Pencairan THR Pensiunan Diperkirakan Maret 2026
Sumber Foto: FAJAR
Nasional

Pencairan THR Pensiunan Diperkirakan Maret 2026

Fakta News Day - Secara umum, komponen THR pensiunan meliputi:

Pensiun pokok (sesuai golongan dan masa kerja)

Tunjangan suami/istri sebesar 10 persen dari pensiun pokok

Tunjangan anak sebesar 2 persen per anak (maksimal dua anak)

Tunjangan pangan setara 10 kilogram beras

Besaran pensiun pokok sendiri bervariasi, bergantung golongan. Nilai tersebut masih akan ditambah tunjangan melekat sesuai ketentuan.

Untuk pensiunan TNI dan Polri, mekanisme pencairan dilakukan melalui PT Asabri (Persero).
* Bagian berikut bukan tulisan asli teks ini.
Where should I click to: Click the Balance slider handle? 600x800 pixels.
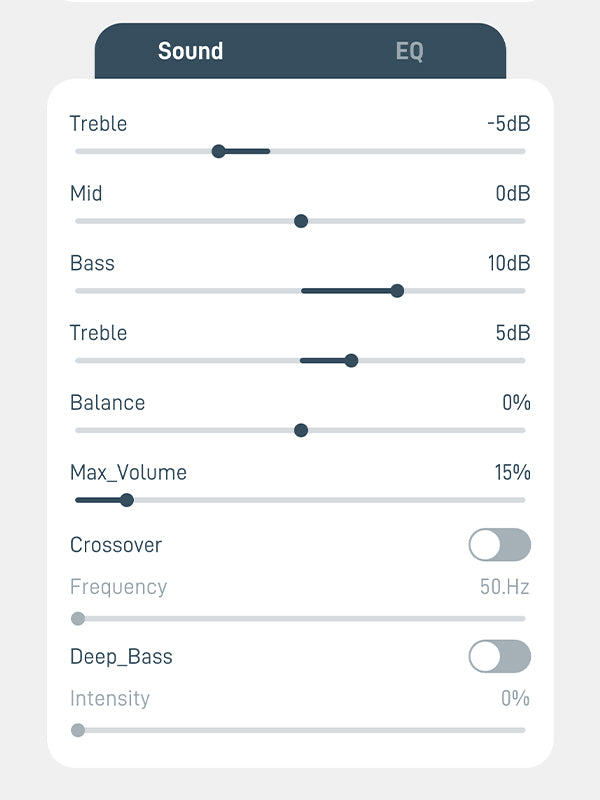point(301,431)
Kapan Perkiraan Dana Masuk?

Meski belum ada tanggal resmi, pembayaran diperkirakan mulai awal Maret 2026 setelah PP diterbitkan. Taspen meminta peserta memantau rekening secara berkala sejak pekan pertama Maret melalui mitra bayar masing-masing.

Selain itu, pensiunan diimbau memastikan proses otentikasi atau pemutakhiran data biometrik telah dilakukan. Langkah administratif ini sering kali menjadi kendala teknis jika diabaikan.
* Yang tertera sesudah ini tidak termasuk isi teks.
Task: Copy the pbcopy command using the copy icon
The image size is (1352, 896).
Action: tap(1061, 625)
Antara Kepastian dan Kewaspadaan

Kebijakan pembayaran penuh tanpa potongan menjadi kabar baik bagi pensiunan. Namun di sisi lain, ketidakjelasan tanggal pasti membuka ruang spekulasi di media sosial.

Situasi ini memperlihatkan pentingnya literasi informasi di kalangan penerima manfaat. Dalam beberapa tahun terakhir, momentum pencairan THR kerap dibarengi pesan berantai atau tautan palsu yang mengatasnamakan instansi resmi.
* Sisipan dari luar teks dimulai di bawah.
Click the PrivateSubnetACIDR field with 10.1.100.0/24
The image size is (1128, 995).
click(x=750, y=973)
Pemerintah dan pengelola dana pensiun menegaskan komitmen menyalurkan THR tepat waktu setelah regulasi terbit. Hingga saat itu, kehati-hatian menjadi kunci agar harapan menjelang hari raya tidak berubah menjadi kerugian akibat informasi menyesatkan.

Ke depan, kecepatan penerbitan aturan teknis akan menentukan seberapa cepat dana benar-benar mengalir ke rekening jutaan penerima. Bagi para pensiunan, kepastian itu bukan sekadar angka—melainkan penopang kebutuhan keluarga di momen yang paling dinanti setiap tahun.